Requirement: From the line containing "Click the gpio_test_out" down to the last line of the entries, print each line exactly and leave the pictures out.

The records:
/---

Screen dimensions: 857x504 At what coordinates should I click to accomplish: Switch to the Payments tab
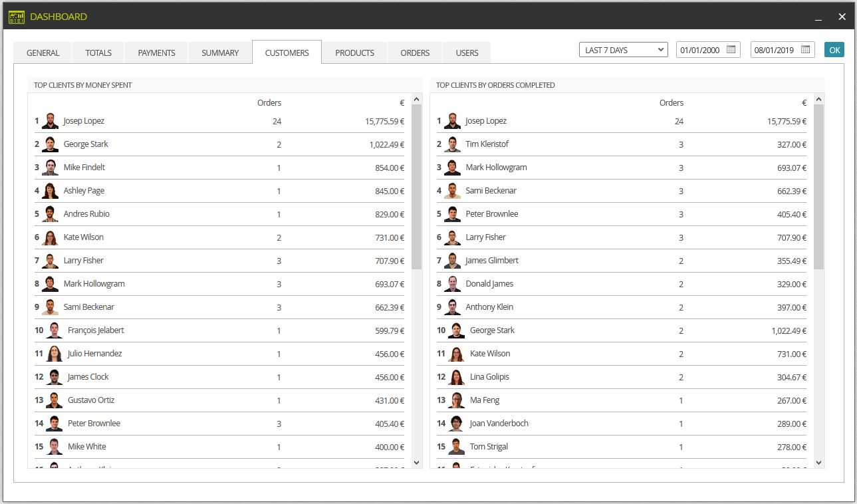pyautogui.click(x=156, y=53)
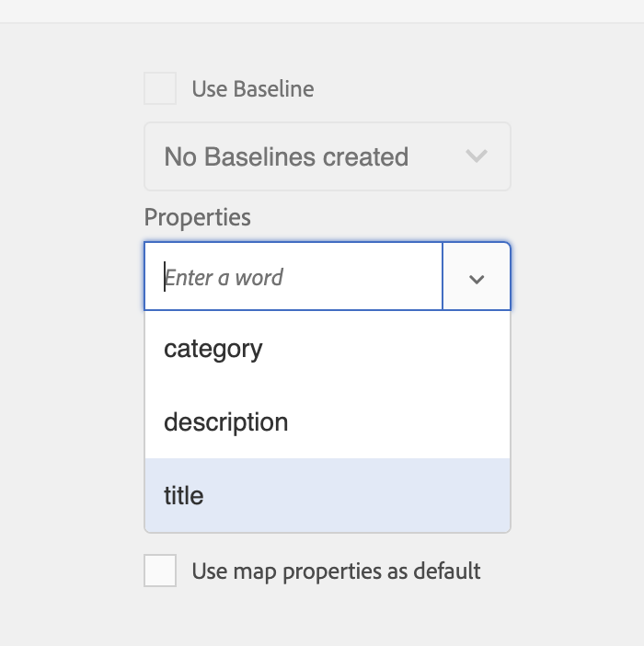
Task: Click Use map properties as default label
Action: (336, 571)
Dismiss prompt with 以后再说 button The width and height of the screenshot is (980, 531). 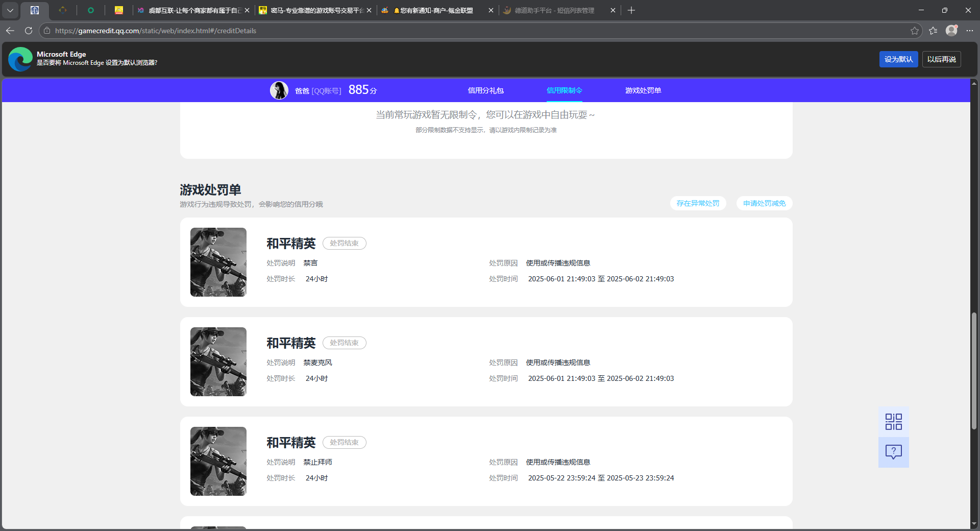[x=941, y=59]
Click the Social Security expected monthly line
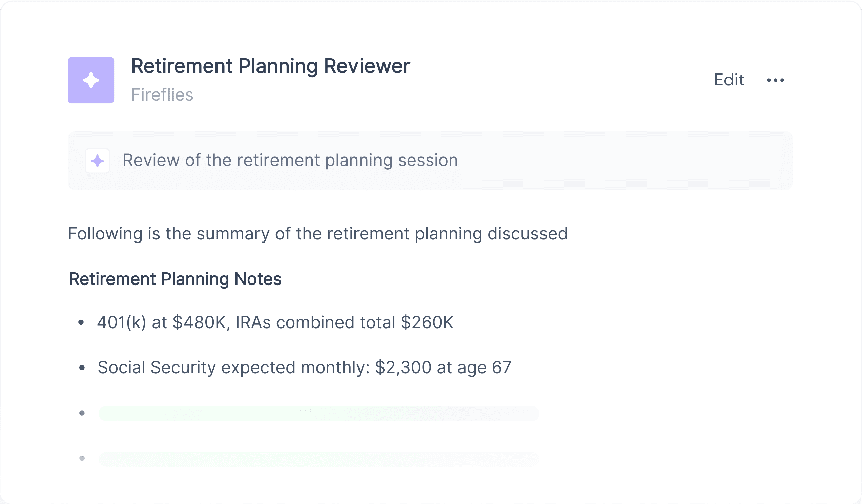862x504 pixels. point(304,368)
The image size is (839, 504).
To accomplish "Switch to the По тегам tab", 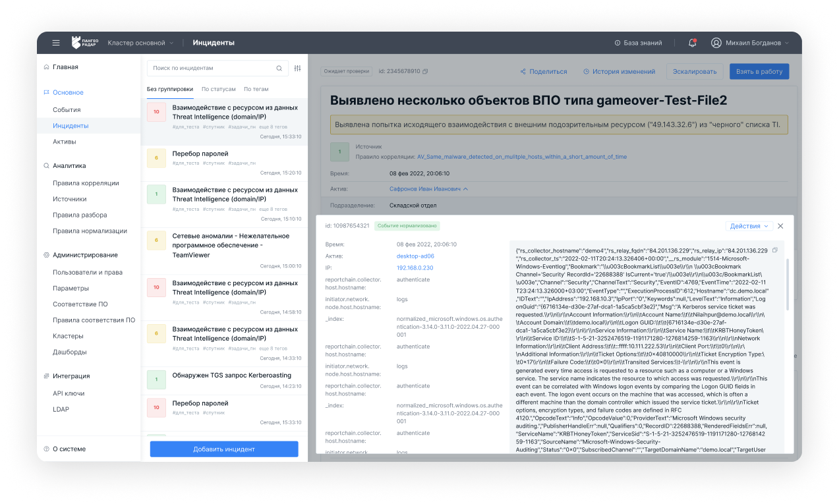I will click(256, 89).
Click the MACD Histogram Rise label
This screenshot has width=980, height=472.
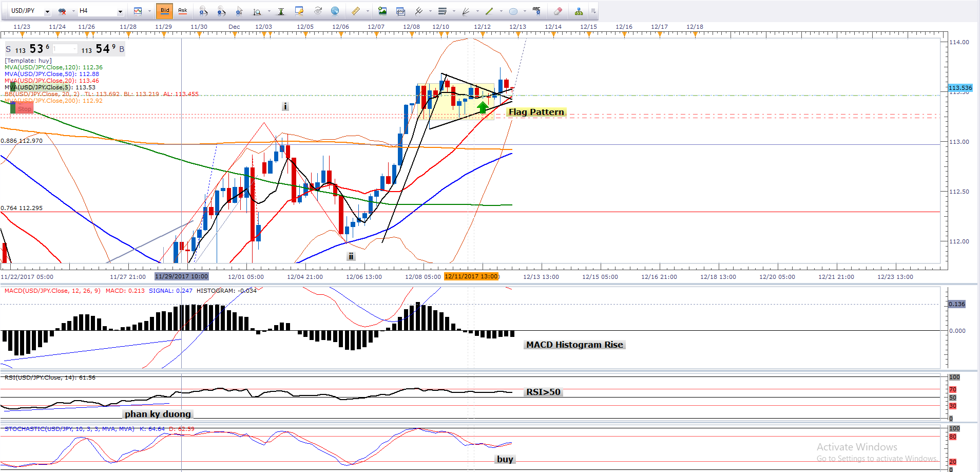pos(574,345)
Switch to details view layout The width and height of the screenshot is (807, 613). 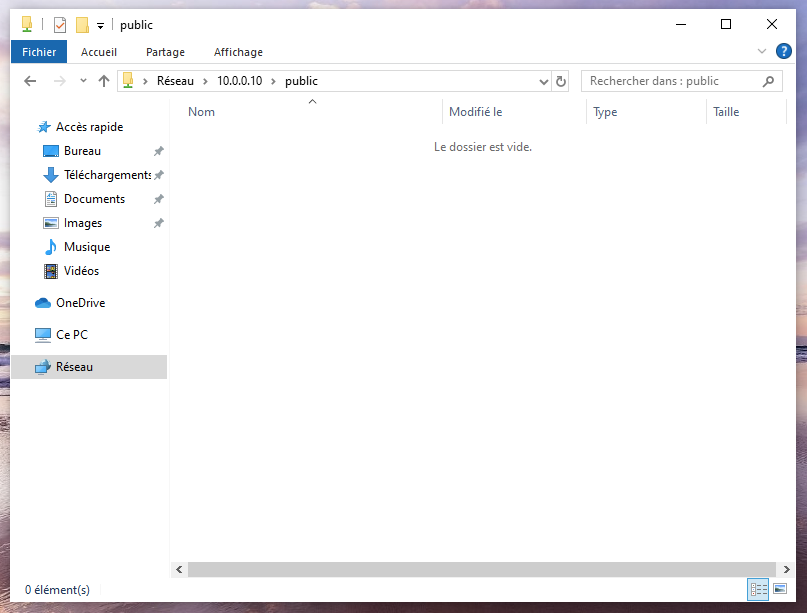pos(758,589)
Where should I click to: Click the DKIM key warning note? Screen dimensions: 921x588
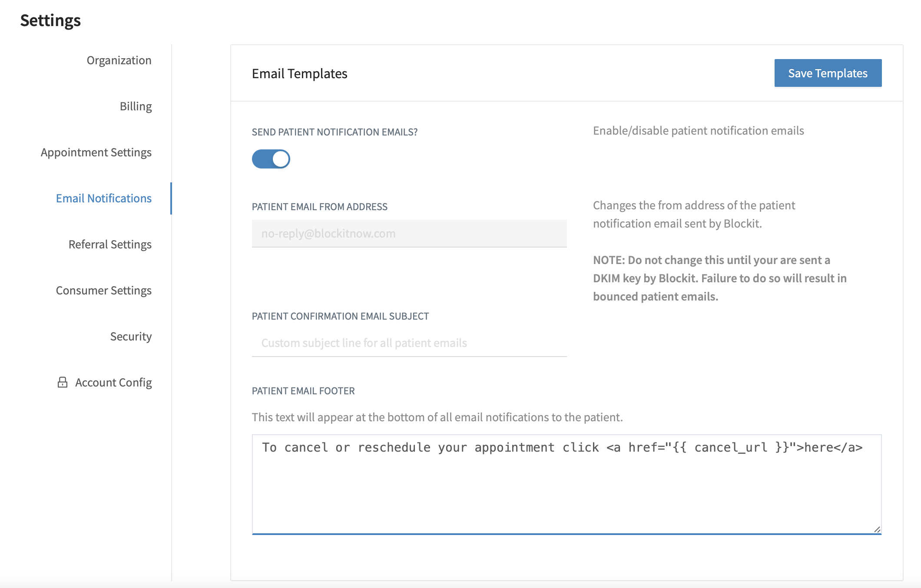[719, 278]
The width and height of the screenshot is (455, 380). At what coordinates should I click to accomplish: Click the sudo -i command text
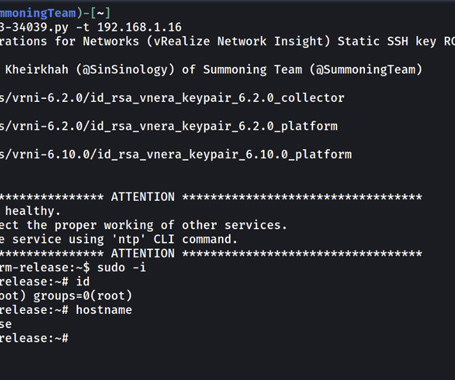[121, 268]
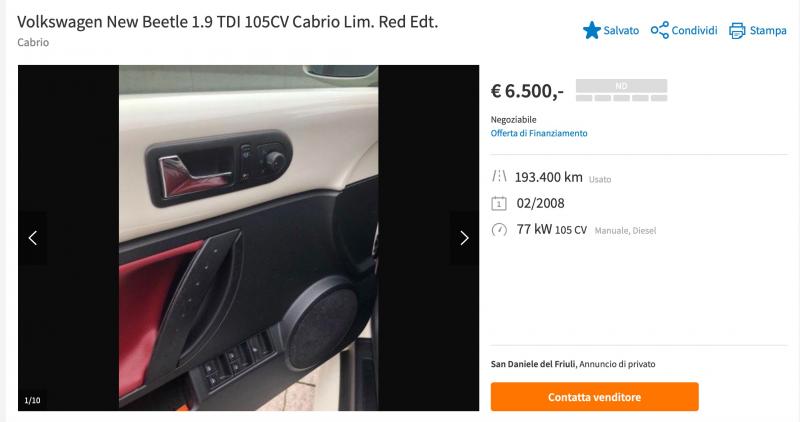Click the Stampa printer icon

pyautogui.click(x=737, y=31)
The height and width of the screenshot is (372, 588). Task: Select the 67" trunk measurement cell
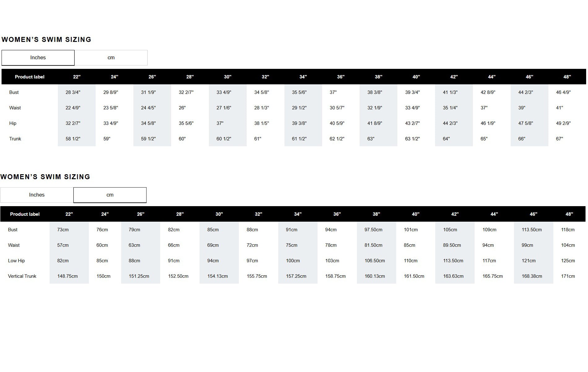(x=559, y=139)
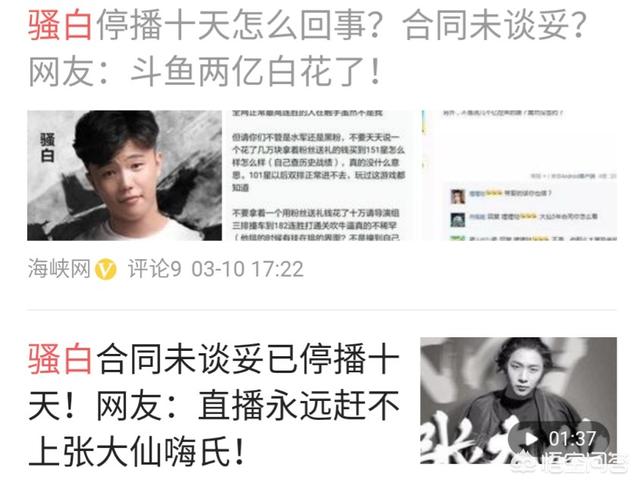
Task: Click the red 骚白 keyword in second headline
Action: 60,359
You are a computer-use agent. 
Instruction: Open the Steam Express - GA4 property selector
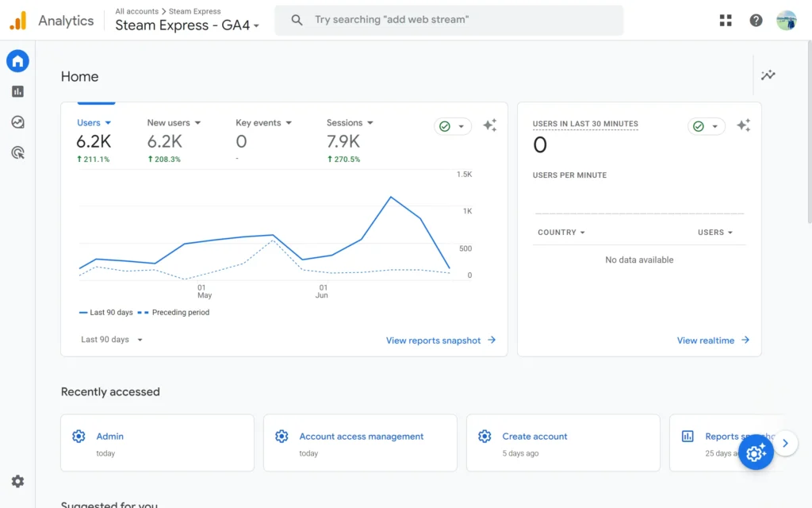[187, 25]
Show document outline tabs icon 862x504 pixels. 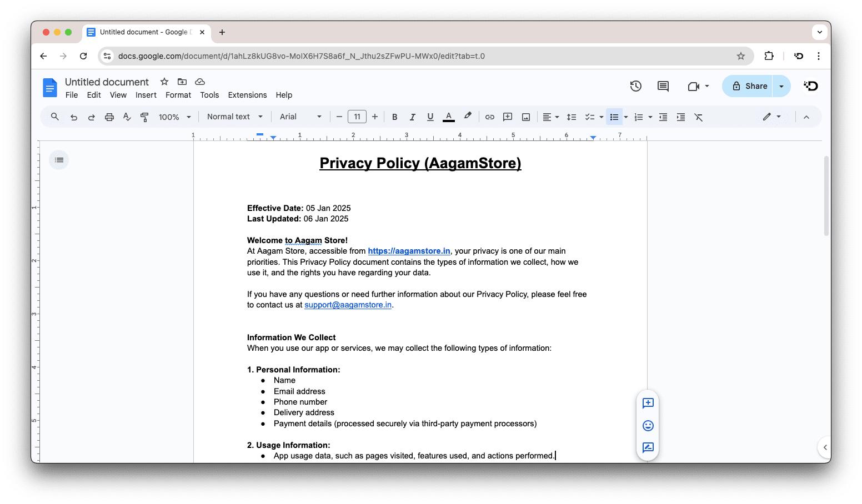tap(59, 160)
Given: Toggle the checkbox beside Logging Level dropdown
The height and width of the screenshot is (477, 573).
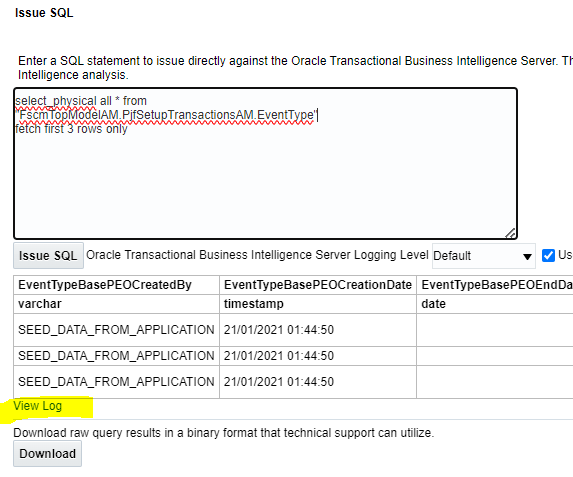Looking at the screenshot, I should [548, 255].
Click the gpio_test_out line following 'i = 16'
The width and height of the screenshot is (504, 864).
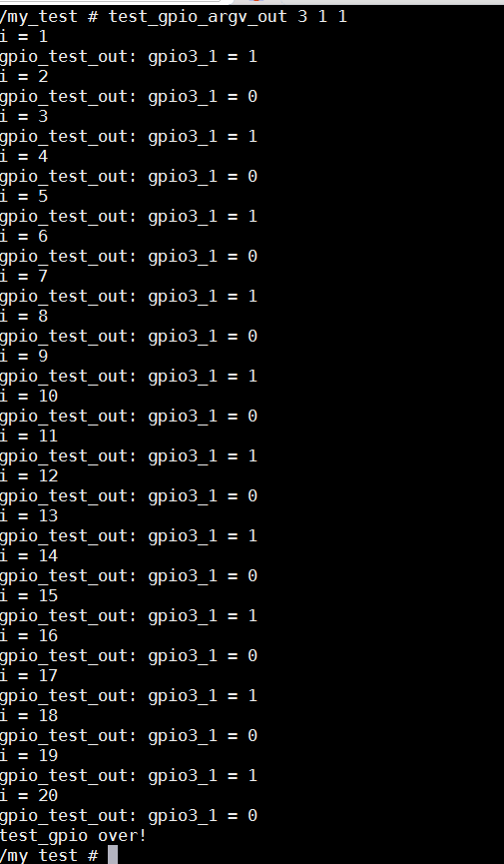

\---

Solution:
Click the gpio_test_out line following 'i = 16'
The width and height of the screenshot is (504, 864).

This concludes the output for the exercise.